We applied for the ethical approval through the respected organizations based on the Malaysian Human Variome Project: USMKK/PPP/JEPeM [231.3.(060] and Thalassemia project, with two ethical approval, (Ministry of Health: NMRR-12-980-13829 and USM: FWA No. 00007718; IRB No. 00004494).

Results and discussion

Database content

MyHVPDb is categorized into three main components:

  1. i.

    SNP database

    The SNP databases content SNP data derived from Malaysian ethnic. During initial development of MyHVPDb, SNPs datasets of six Malay sub-ethnic groups; (Kelantan Malays, Minang Malays, Jawa Malays, Banjar Malays, Kedah Malays and Bugis) were stored (Figure 1).

    These SNPs data were obtained from the genotyping of 101 healthy Malay individuals, i.e.
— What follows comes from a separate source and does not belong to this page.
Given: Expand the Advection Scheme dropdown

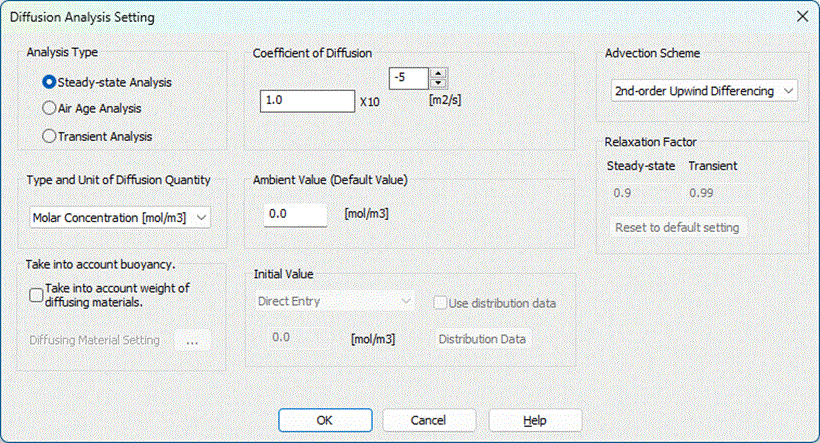Looking at the screenshot, I should coord(703,91).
Champa (N = 12), Kelantan (N = 18), Banjar (N = 12), Bugis (N = 14), Kedah (N = 25) and Jawa (N = 20) sub-ethnic. The criteria of these individuals were based on: (1) Ancestry: having at least three generations of the same sub-ethnic including (2) Parentage: both parents were from the same Sub-ethnic (3) Religion: Muslim (4) Language: communicate daily using local Malay dialect and (5) Health status: healthy individual.
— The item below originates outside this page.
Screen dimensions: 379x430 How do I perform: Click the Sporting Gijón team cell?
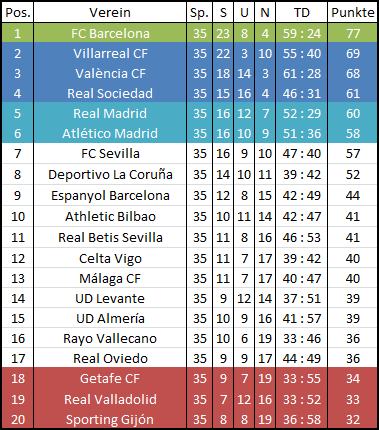pyautogui.click(x=110, y=419)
    Genotyping was performed using the 50 k Affymetrix chips, SNPs from this platform were compatible with the NCBI reported SNPs.

    The current number of SNPs for the Malay sub-ethnic group is 291,718. The highest numbers of SNPs among these six Malay sub-ethnicities were found in Malay Champa (19.78%) while the lowest numbers of SNPs were found in Bugis (13.85%) data sets (Table 1).

    From all these SNPs, those with known SNP ID registered in the NCBI SNP database is compared for genotype specificity. Basic information such as chromosome number, physical position, ethnicity, Allele A, Allele B, genotype frequency, Minor Allele Frequency (MAF) and H.W.P Value are provided. Currently, the data from other ethnic groups are undergoing the analysis and will be soon available in the database.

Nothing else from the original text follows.